If Seller is required or permitted under the Warehouse Agreement to deliver to Bank quarterly consolidated financial statements, then the above-described financial covenants will be tested and calculated by Bank based on the consolidated financial information of Seller and each other entity whose financial information is required or permitted by Bank to be set forth on such consolidated financial statements.
After the Effective Date, Seller and Bank may, in their sole discretion, enter into certain written agreements executed by Seller and Bank evidencing or otherwise governing one or more credit facilities extended by Bank to Seller in addition to the financial accommodations evidenced and governed by the Warehouse Agreement (collectively, "Credit Agreements"), which Credit Agreements may include (a) certain financial covenants pertaining to Seller in addition to those contained in this Agreement (each a "New Financial Covenant") and (b) one or more of the same financial covenants contained in this Agreement, but with certain modified terms pertaining to Seller with respect to each such financial covenant (each a "Modified Financial Covenant"). In such event, unless otherwise agreed to by Bank, the financial covenants contained in this Agreement shall automatically be modified and amended from time to time (a) to include each New Financial Covenant and (b) to include the most recent terms of each Modified Financial Covenant to the extent inconsistent with those contained in this Agreement. Except as modified and amended in accordance with the terms of the previous sentence, this Agreement shall continue in full force and effect as originally executed and delivered. The modifications and amendments contemplated hereby shall not be affected by the termination of any Credit Agreement, and shall survive the termination of each Credit Agreement.

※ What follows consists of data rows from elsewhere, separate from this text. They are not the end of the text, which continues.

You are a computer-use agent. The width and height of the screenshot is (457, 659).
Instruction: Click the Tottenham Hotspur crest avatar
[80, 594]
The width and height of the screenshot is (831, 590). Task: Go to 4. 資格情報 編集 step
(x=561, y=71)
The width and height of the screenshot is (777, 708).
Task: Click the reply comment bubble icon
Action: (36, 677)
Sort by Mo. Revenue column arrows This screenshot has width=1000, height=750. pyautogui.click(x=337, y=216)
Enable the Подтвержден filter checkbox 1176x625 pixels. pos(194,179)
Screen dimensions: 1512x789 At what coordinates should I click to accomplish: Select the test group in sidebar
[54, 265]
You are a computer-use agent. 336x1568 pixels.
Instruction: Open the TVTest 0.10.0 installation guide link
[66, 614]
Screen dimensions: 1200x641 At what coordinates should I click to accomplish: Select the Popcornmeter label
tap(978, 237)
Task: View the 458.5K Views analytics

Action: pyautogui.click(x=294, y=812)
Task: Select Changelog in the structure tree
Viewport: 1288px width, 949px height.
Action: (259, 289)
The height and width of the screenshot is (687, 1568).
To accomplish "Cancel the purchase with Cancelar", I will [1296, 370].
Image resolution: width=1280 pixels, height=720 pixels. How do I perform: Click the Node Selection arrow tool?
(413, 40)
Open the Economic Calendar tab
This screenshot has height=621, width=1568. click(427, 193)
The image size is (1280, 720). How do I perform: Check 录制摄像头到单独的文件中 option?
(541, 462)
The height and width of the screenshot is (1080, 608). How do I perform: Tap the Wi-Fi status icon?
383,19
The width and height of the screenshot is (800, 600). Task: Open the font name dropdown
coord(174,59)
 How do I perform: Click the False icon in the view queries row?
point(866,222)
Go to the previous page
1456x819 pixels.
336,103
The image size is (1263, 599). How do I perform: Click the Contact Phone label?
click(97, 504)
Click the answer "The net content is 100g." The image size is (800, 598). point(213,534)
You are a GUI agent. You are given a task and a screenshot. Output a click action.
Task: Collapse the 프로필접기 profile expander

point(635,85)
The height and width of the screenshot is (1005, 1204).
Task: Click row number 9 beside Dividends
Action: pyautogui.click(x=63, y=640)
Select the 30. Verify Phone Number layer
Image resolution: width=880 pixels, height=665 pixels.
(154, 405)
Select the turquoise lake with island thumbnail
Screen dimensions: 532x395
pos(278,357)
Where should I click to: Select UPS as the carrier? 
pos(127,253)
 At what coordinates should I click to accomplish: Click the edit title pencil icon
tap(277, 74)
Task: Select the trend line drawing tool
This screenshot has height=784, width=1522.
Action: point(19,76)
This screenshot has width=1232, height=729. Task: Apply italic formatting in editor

Seller acknowledges Bank has requested, and Seller shall timely prepare and furnish to Bank, the financial statements and reports required under the Warehouse Agreement, plus such additional financial reports and information as Bank may from time to time request. In addition, Seller shall prepare and submit to Bank, on a [***] basis and no later than [***] after the close of each fiscal quarter, a compliance certificate executed by Seller, demonstrating Seller's compliance with the covenants of this Agreement and the provisions of the Warehouse Agreement, and such substantiation thereof as may be required by Bank, all in such form and content required by Bank from time to time. A copy of Bank's current required form of compliance certificate is attached hereto as Exhibit A. Although compliance certificates are to be delivered to Bank on a quarterly basis, Seller shall at all times comply with all covenants of this Agreement and the provisions of the Warehouse Agreement, and Bank may test Seller's compliance with such covenants at any time.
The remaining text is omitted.